Austra was joined on Saturday by Nako, Chasms — an SF-based duo who consistently blows me away with both their commitment to sound engineering, and their beautiful, ghostly vocals — and The Range. The Range, a new artist for me, put on a difficult and sometimes confusing performance, featuring many tracks from their latest album, Potential. Potential exclusively uses the voices of YouTubers, and while the Potential site, documentary, and album trailer all provide context for, biographical information about, and credit to the YouTube artists, this information was absent from The Range’s live show. Without fully understanding the concept and methods behind Potential, I was distracted throughout the performance, concerned that The Range had used the content without compensating the original artists, thus adding to a history of undermining (mostly black) youthful creativity by mining it for more established (mostly white) projects.
But when Austra took the stage, my distracted mood melted away. Though they play with four members, Austra’s music feels focused and precise. On Saturday, they played a mix of old and new: Crowd favorites like “Lose It” and “Believe Me” were met with cheers and jumps, but the crowd seemed engaged throughout newer tracks as well. And in those newer tracks, there is much to digest: Future Politics, Austra’s latest album, has been touted as an attempt to merge the personal with political. But that merge has already occurred: In 2017, being a body in the world is inherently political; and as much as the “I” in Future Politics exists [“My work is valid, I can’t prove it but I know”], its gaze is turned outward, to the world at large, and the people who populates it.
Over and over again, Future Politics returns to the question of “belief,” disturbing the notion that once one begins to believe in something, they act on it immediately and consistently. On “We Were Alive,” the album opener, Stelmanis sings: “I believed in nothing before...distant, I was in a fortress / those tough walls crumbling and I think I see / how we’ve been cheated, the lies.” Despite the walls the speaker sees crumbling down before them, they still seem to question their ability to act. “Doctor,” Stelmanis sings, “what’s the cure for apathy?”
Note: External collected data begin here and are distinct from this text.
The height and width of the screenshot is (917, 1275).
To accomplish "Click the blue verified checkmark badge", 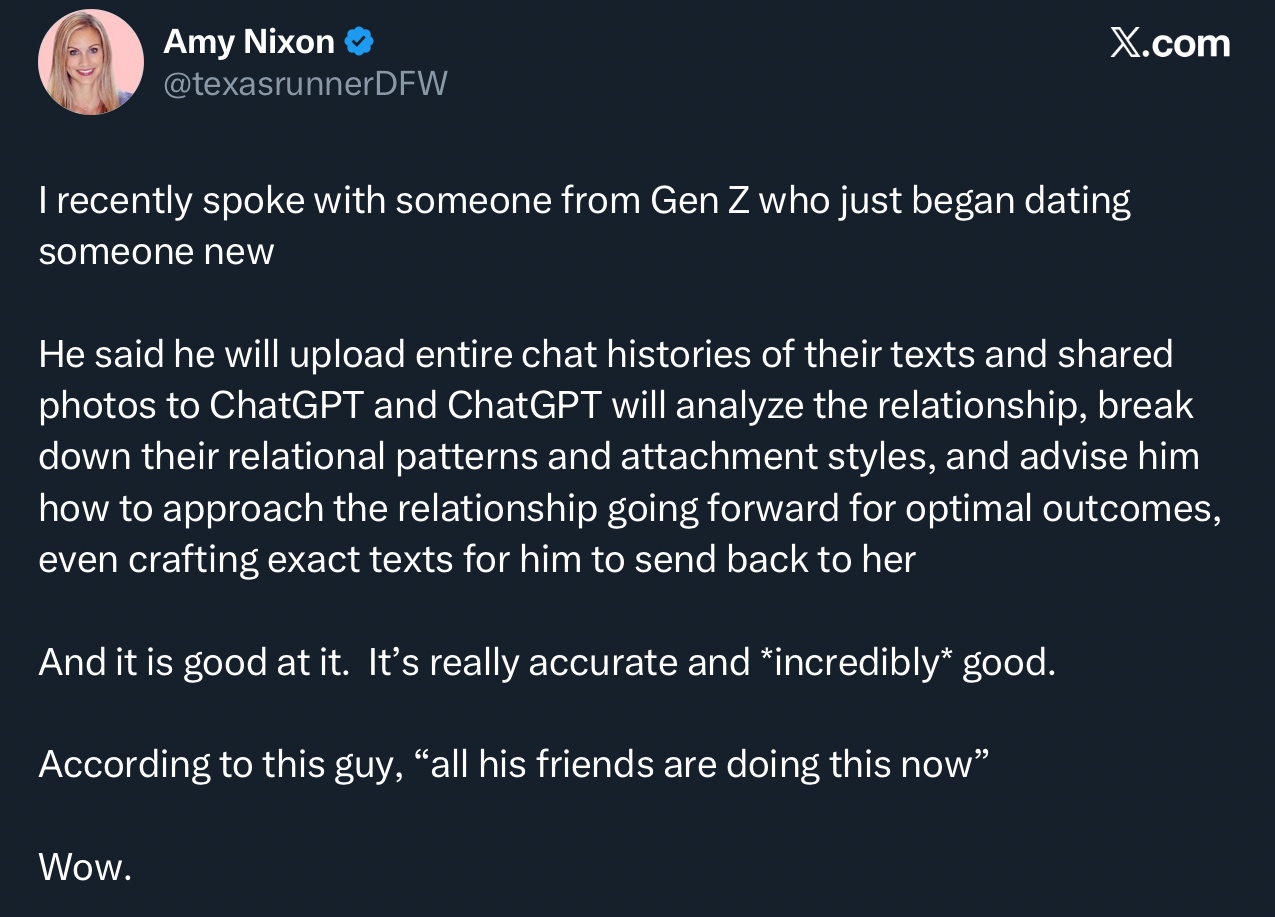I will (x=359, y=42).
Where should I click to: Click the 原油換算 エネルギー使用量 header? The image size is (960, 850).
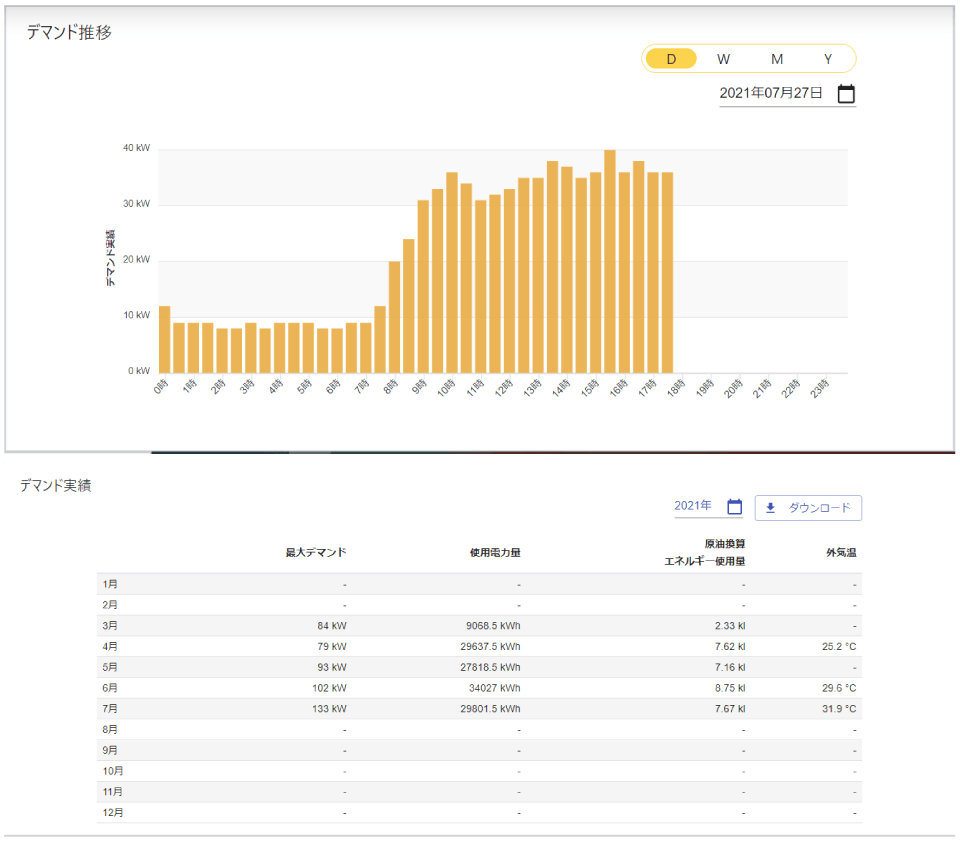click(x=705, y=552)
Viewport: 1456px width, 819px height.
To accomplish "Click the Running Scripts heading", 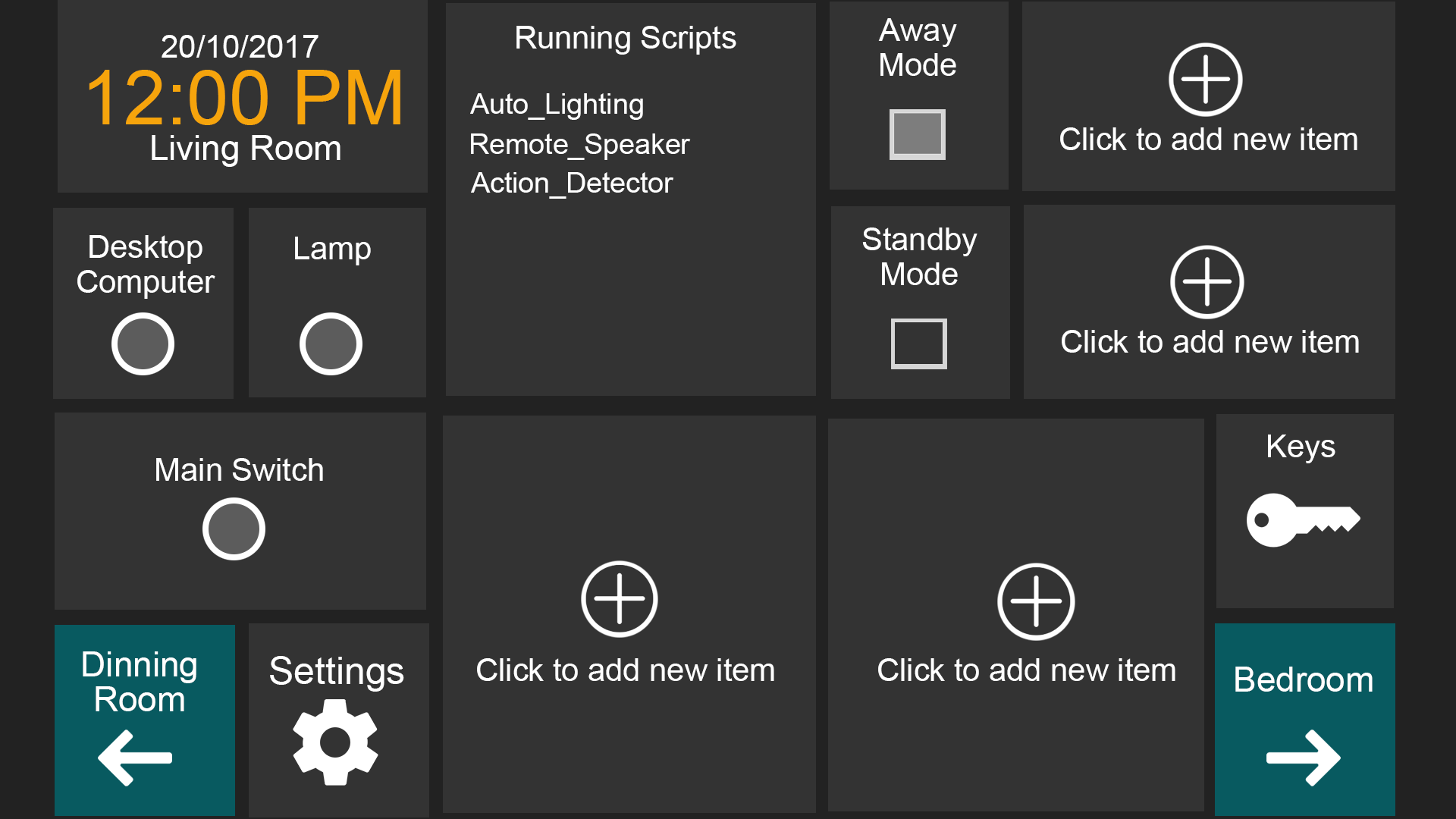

This question is relevant now more than ever. As more and more people become aware of how marginalized peoples are impacted by United States policies, more and more people rush into emotional reactions: of guilt, shock, horror, worry, or sadness. Even those who have been engaged in advocacy for years are impacted by the ramped up public response. And whether you are mobilizing now, or have been moving for some time, there is a long road ahead.
These days, it feels easier to be moved to action than to be moved to learn. But we fail our own spaces when we do not locate them within the political praxis of resiliency. If art is meant to recharge and rejuvenate, as it is meant to inspire and challenge, than art spaces must foster energetic recovery by prioritizing safety for the most marginalized among us. More simply: Everybody should feel safe within an artistic venue. And more: every body should have the opportunity to feel uplifted.
“I can picture a place where everybody feels it to,” Stalmanis sings on “Utopia,” the album’s lead single. “It might be fiction,” she continues, “but I see it ahead.”
Saturday night’s show at The Mezzanine was not perfect, but it was moving. There is something to be said about investing in recharging, and in making space for a community to collectively fill its emotional tank. To do so is to commit to more: more energy to act upon, more opportunities to care, and more resiliency in our lives. If we are to truly make safe spaces to create, listen, and care, that requires time, energy, and learning — and lots of it. But to do so is imperative. As Victoria Ruiz of Downtown Boys said in a recent story for SPARK: “let’s keep pushing to weaponize music and the community around it.”
“It might be fiction,” but I feel invested in a future based around community-action. And at the end of the night on Saturday, with my spirits high, I felt warm and capable. I loved the people spilling out onto the streets, and those dancing to the Stevie Nicks song playing in the club. Looking out over the crowd, lit sporadically by yellow spotlights, a wave of empathy washed over me. In her closing words, Stelmanis’ echoed that sentiment, saying: “The energy of this city is endlessly electrifying, and you are all resilient. You have no idea how happy we are to be here.”